HideMyAss! decided not to offer anything to their Russian users anymore, and use this opportunity to highlight their stance against internet censorship and all types of filtering. The company is pulling out of Russia, stops selling their service in the country immediately, and will only serve Russian users who have ongoing subscription until the pre-paid period is concluded. HideMyAss! did not want to turn their back to its users, but given the imposed restrictions, they have no way of offering a service that meets their own criteria of what is acceptable and what is worthy of the brand’s name.

“HideMyAss! will still be around to keep people private around the world, and we’ll continue to fight for and support a private and free internet. Pulling out of Russia is our way of showing our commitment to those ideals, even though it’s also an admission that we can’t fight on that turf anymore.”

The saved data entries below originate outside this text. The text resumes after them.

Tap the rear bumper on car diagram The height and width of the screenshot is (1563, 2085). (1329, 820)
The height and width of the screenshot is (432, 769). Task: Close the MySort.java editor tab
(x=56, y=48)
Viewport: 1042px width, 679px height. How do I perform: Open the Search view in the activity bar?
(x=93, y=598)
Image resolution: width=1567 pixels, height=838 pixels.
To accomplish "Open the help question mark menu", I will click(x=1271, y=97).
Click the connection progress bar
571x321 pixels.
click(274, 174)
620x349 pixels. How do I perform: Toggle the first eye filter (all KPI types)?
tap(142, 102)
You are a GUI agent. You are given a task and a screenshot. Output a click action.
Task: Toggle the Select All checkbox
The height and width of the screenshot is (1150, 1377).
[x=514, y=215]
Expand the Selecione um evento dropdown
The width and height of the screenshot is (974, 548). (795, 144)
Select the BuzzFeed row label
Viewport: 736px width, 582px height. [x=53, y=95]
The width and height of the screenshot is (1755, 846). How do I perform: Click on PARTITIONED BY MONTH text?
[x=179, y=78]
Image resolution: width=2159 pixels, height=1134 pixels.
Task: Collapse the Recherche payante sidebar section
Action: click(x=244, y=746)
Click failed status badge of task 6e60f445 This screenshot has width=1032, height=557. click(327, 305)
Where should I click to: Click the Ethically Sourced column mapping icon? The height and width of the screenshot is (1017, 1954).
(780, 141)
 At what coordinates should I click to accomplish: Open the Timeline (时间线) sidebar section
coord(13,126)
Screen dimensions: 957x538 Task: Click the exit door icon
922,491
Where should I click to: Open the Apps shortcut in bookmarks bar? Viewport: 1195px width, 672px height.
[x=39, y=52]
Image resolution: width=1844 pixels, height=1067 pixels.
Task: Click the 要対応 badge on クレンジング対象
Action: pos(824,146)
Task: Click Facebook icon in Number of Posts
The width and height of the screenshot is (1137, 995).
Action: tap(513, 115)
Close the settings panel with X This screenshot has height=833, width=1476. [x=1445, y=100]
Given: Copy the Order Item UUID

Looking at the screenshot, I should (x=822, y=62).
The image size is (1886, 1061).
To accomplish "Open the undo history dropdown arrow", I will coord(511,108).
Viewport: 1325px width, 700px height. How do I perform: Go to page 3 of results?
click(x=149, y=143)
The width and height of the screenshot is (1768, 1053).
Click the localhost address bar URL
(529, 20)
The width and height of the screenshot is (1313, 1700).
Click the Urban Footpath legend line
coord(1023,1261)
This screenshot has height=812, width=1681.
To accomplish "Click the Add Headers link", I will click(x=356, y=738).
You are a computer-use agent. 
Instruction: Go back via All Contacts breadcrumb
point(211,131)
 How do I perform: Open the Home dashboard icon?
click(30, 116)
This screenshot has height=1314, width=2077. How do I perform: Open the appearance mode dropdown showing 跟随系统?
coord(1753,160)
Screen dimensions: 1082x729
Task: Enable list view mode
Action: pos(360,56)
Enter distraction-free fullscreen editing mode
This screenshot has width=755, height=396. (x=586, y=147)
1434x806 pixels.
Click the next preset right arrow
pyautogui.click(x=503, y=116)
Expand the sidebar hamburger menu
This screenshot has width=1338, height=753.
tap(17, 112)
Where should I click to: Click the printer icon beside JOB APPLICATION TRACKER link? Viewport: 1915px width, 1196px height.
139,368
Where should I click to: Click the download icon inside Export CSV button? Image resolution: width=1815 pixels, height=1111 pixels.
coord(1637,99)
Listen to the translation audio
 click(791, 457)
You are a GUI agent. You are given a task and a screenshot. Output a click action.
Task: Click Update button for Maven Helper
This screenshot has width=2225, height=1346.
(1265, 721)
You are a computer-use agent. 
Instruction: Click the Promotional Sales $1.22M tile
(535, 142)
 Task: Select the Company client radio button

The Russian authorities play down the significance of forcing the VPN vendors to connect their service to FGIS, saying that’s only a matter of a few websites that are deemed too harmful to the country. However, HideMyAss! maintains that Roskomnadzor won’t stop on a small number of websites, but instead will continuously expand their filtering umbrella. The more VPN service providers will comply with the agency’s demands, the more aggressive, comprehensive, and extensive the website bans will get. For now, with only one out of the ten recipients of the ultimatum having complied within the designated period, the first signs are positive, and Roskomnadzor has not achieved much other than forcing slower internet speeds (due to the out of country servers), and VPN service migration for many users.

For now, no one knows if the ultimatum is going to be circulated to more VPN service providers now that the ten most popular already dealt with it. Maybe the first wave wasn’t very encouraging for Roskomnadzor, or perhaps they are waiting to see which VPN vendors that remain unconnected to the FGIS will emerge on the top of the Russian market share. Time will tell, and we will be here to report it.